As an NAACP member, he followed the progress of a lawsuit filed by Thurgood Marshall in Montgomery County, Maryland, Gibbs v. Board of Education, that challenged unequal teacher salaries. Marshall was successful in that lawsuit.

That success prompted Moore to write Marshall about teacher salaries in Florida. The disparity in teacher salaries between black and white teachers was enormous. By 1939-1940, the average salary was $1104 for whites and $574 for blacks. The NAACP filed suit in Florida and it took a dozen lawsuits over the next decade but the teacher salary battle in Florida was eventually won.

Moore launched his own investigations into the lynchings and mob violence that were occurring in Florida. Florida was the scene of the Claude Neal spectacle lynching in 1934 which became the most publicized lynching in American history. A mob barbarically tortured, hung and dismembered Neal before the remains of his body were attached to the rear of a car which then dragged him around the community.

The Neal lynching was not spontaneous. It was advertised and tickets were sold to it. Several thousand people gathered to witness the event. Afterwards, Neal’s fingers and toes were exhibited as souvenirs. Photos were taken and sold for 50 cents a piece.

Moore publicly threw himself into the investigation of multiple lynchings. He wrote the authorities and tried to pressure Florida’s governor to act when local police refused to investigate. He was especially motivated by a case in which a 16 year old young black man was killed after sending a white girl a Christmas card.

In 1945, Moore authored a pamphlet on lynching that criticized police brutality and implicated white sheriffs in murder. He later locked horns with the notorious Southern sheriff Willis McCall in the Groveland boys case.

To say Moore’s anti-lynching work in the rural south was dangerous does not begin to describe the risks he ran. The Klan targeted him and the Brevard County School Board fired him from his teaching job, a job he had held for 20 years. He regularly received death threats and he was often followed by unmarked cars. Although non-violent. Moore carried a .32 caliber pistol for self-defense.

Moore took on an increasingly active role with the NAACP. This history is described in a biography of Moore, Before his Time, written by Ben Green. In his organizing , Moore crisscrossed the back roads of Florida for 17 years often traveling at night to avoid detection. He travelled through small towns where no restaurants would serve him and no motels would house him. Many gas stations would not let him fill up his gas tank, empty his bladder or use the phone.

Moore built the NAACP in Florida from a few hundred members and 9 chapters in 1941 to 53 chapters and 10,000 members by 1945.

In addition to his anti-lynching work, Moore was also the Executive Secretary of the Progressive Voters League, an organization he co-founded in 1944. He launched a statewide voter registration drive at a time Florida made it extremely hard for Black voters to vote.
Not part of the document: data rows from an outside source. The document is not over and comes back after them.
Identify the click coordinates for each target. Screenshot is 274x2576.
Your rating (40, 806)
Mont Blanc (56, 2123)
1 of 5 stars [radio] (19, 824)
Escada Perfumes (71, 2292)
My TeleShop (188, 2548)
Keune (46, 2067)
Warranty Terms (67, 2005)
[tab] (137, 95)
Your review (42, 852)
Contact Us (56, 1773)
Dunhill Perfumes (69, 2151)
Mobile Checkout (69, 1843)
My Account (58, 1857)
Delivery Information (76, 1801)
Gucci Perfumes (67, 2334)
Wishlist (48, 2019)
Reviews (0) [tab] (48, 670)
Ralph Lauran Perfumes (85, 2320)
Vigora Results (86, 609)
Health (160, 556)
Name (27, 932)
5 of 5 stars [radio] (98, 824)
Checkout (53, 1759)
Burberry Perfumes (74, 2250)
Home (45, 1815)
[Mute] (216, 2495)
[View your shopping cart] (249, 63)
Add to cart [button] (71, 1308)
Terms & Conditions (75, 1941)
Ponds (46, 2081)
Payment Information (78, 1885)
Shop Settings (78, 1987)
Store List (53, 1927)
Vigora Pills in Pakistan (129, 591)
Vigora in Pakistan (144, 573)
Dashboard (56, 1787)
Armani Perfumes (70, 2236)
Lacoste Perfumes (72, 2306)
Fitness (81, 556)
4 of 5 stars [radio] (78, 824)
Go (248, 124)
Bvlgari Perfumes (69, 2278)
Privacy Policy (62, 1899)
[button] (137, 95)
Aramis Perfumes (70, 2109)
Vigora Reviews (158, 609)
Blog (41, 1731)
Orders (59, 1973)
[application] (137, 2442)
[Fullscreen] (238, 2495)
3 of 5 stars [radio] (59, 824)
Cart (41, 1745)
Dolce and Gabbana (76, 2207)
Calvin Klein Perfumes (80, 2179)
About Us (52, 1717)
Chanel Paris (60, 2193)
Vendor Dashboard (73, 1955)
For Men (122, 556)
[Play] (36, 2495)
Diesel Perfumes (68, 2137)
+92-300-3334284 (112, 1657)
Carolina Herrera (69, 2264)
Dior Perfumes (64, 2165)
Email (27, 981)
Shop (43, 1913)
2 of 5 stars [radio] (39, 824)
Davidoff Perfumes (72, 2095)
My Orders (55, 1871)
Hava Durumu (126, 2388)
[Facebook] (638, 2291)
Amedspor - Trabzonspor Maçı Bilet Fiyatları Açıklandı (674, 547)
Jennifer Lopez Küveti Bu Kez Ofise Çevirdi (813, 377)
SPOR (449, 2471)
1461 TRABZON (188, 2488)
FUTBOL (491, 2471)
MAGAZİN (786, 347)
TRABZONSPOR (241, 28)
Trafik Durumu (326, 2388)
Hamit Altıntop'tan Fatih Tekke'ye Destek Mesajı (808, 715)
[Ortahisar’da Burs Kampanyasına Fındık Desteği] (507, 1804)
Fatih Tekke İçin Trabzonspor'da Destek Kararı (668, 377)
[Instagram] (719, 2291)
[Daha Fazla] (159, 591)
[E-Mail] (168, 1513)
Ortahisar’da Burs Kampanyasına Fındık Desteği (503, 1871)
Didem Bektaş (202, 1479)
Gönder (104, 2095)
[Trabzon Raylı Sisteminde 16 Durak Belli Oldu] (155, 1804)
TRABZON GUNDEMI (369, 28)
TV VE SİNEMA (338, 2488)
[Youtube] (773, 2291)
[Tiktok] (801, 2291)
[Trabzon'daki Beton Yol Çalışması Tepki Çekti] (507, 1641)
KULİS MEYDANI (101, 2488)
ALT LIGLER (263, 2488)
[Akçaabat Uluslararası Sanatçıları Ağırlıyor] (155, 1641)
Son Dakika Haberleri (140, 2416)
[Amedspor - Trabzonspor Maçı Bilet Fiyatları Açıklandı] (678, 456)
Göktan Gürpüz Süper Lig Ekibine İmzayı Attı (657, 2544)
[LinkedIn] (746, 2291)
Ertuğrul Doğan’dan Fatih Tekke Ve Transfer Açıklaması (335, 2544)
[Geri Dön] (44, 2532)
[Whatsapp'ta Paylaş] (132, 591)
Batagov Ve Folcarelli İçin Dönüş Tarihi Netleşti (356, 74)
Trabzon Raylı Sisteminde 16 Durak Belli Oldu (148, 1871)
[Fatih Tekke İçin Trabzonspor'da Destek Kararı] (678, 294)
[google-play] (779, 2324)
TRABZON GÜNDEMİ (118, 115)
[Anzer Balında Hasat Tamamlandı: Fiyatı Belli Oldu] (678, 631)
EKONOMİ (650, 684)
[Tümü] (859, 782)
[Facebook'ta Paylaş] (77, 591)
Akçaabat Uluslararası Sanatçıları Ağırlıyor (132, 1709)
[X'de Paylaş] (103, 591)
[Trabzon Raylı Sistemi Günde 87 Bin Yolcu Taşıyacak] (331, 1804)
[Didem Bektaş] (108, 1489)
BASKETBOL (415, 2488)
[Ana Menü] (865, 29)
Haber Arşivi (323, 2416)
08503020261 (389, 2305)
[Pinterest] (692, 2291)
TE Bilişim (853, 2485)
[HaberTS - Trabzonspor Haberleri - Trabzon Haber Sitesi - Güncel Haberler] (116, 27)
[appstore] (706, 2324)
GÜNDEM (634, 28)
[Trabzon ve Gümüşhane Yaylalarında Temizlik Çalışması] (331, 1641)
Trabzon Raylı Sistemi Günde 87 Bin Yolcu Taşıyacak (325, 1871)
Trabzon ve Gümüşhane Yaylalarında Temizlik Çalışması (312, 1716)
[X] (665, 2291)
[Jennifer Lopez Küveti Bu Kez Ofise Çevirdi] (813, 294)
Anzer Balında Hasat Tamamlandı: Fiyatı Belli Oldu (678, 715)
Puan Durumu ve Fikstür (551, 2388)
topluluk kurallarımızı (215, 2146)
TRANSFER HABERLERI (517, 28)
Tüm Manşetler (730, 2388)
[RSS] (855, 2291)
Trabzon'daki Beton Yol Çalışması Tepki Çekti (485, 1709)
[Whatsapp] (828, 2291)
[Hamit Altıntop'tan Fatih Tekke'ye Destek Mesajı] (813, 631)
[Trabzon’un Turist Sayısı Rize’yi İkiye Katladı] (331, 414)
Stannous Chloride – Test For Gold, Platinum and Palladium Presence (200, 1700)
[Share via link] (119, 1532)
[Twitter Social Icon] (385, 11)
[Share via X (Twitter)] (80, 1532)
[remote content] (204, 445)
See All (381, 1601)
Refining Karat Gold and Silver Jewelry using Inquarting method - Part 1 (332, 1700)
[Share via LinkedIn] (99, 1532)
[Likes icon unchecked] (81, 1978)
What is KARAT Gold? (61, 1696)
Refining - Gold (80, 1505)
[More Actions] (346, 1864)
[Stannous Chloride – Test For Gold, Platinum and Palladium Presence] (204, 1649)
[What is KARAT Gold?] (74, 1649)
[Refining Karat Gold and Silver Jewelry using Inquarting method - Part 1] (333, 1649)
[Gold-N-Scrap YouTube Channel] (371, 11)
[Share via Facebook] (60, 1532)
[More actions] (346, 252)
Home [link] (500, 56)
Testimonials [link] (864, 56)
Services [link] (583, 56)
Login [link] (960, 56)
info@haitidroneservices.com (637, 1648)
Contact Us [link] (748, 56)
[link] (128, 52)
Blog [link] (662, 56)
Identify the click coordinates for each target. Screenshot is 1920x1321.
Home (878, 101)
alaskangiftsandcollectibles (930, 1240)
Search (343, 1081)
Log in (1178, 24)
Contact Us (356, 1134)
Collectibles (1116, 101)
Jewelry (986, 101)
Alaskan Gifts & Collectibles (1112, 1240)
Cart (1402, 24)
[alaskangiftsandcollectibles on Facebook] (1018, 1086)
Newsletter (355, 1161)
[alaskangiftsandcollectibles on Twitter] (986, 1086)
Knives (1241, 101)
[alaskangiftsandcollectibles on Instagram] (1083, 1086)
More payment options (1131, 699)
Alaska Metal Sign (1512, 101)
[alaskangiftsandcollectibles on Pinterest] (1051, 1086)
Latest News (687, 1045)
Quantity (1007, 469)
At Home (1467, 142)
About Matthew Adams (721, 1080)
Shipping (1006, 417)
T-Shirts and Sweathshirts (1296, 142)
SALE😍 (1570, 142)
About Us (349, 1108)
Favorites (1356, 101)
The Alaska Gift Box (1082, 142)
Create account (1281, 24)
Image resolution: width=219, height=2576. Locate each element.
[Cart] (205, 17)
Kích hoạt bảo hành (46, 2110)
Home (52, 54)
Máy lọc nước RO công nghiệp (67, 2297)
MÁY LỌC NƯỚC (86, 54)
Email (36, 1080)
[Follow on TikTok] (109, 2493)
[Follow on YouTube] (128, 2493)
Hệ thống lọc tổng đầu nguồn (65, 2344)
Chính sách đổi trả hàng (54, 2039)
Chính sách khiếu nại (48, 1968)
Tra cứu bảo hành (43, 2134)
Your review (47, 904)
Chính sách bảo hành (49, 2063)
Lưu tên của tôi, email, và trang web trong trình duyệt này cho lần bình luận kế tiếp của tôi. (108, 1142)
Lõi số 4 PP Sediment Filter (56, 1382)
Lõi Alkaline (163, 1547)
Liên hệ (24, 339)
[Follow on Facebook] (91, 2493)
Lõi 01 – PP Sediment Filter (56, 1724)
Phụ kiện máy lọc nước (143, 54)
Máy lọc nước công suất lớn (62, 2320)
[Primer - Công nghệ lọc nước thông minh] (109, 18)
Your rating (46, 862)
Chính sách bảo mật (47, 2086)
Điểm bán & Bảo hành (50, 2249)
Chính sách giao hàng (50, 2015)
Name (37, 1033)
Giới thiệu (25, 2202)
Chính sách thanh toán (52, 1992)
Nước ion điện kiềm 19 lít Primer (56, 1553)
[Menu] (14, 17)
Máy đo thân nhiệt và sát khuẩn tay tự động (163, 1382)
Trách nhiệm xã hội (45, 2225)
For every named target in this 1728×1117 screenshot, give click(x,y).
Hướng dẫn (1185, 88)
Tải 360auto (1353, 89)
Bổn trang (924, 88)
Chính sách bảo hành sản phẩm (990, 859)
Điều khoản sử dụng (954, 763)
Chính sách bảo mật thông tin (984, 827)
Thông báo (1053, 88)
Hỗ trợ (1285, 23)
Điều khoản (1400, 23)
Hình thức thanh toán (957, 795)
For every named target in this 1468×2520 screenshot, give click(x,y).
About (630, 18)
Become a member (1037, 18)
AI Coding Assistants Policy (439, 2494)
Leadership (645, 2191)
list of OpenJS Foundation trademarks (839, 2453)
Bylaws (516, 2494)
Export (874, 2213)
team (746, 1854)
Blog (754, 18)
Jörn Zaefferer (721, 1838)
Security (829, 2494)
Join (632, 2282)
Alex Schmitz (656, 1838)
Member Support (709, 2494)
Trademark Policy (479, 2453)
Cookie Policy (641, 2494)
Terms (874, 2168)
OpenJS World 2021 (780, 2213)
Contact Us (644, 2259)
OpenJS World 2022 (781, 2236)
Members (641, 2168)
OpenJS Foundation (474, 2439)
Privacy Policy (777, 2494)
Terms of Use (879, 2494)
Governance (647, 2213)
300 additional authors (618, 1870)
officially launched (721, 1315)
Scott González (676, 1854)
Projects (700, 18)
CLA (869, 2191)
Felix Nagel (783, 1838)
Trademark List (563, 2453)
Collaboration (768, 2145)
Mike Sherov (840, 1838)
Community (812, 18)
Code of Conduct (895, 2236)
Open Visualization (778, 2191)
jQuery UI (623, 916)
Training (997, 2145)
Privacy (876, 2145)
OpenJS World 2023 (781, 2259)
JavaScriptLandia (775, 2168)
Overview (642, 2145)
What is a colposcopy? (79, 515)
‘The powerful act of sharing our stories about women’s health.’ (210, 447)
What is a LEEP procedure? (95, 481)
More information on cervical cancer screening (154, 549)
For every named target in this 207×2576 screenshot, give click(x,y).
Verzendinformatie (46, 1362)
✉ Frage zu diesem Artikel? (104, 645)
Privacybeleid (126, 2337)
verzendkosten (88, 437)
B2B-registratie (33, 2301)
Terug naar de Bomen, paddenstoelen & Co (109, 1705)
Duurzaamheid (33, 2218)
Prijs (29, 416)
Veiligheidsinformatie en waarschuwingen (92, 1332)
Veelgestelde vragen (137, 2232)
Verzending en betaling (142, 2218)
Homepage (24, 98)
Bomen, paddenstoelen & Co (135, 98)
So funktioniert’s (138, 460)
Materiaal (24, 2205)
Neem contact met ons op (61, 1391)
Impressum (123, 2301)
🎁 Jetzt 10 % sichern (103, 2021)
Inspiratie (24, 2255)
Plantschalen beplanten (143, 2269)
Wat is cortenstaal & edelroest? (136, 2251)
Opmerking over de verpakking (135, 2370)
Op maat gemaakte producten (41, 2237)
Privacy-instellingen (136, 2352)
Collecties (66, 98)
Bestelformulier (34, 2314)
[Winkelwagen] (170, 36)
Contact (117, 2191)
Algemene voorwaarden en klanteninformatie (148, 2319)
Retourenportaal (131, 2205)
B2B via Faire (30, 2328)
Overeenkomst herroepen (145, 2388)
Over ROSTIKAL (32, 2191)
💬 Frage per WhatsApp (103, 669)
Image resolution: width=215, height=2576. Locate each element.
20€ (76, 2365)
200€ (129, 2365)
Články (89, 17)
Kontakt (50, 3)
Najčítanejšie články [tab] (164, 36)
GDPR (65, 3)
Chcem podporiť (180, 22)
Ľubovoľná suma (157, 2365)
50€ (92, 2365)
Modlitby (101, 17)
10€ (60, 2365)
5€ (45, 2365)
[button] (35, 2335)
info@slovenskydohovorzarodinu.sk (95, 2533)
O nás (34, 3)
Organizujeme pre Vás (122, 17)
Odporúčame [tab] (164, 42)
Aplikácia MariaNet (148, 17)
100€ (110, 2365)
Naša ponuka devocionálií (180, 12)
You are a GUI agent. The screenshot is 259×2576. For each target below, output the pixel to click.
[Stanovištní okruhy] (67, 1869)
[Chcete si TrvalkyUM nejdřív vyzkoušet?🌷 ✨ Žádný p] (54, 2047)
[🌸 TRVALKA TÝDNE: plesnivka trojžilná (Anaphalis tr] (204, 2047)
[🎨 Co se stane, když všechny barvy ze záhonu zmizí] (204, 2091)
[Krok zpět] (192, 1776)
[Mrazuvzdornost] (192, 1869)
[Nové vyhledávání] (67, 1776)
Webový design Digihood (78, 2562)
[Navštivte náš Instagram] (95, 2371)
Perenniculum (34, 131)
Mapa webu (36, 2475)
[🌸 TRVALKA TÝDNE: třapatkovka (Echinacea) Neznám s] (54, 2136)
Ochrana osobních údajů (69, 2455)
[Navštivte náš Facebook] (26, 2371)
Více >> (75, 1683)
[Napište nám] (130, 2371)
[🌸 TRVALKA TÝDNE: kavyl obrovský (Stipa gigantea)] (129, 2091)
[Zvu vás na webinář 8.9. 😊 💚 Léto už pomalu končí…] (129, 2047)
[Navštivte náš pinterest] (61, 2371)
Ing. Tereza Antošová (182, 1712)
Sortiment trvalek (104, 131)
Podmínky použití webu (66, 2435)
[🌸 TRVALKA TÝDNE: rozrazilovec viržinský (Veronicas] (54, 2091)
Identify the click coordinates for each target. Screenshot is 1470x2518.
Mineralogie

Florida had used a poll tax to prevent African American voting.

The Progressive Voters League registered 100,000 new Black voters. By the time of his death, Moore’s organization had registered 31% of all eligible Black voters in Florida. That was a rate 50% higher than any other Southern state.

Moore became the most visible African American leader in Florida. In 1949, Florida’s governor agreed to meet with him about police brutality, protection of Black voters and job opportunities. This was the first time since Reconstruction that a Florida governor ever met with a Black delegation.

Moore died in 1951, three years before the U.S. Supreme Court decided Brown v Board of Education. Back then, there were no federal civil rights laws or federal marshals protecting him. There was no movement. Moore was on his own.

Clarence Rowe, the president of the Central Brevard County NAACP stated:

“He was walking into the lion’s den. To do what he did back then, when the Klan was operating free rein, was suicide. He knew he was dead from jump street.”

Maybe we need to redefine who qualifies as a genuine American hero. By standing up for civil rights so early and so bravely, by putting himself on the line, and by making the ultimate sacrifice, Harry Moore deserves to be honored – not neglected. His story deserves far greater attention than it has received.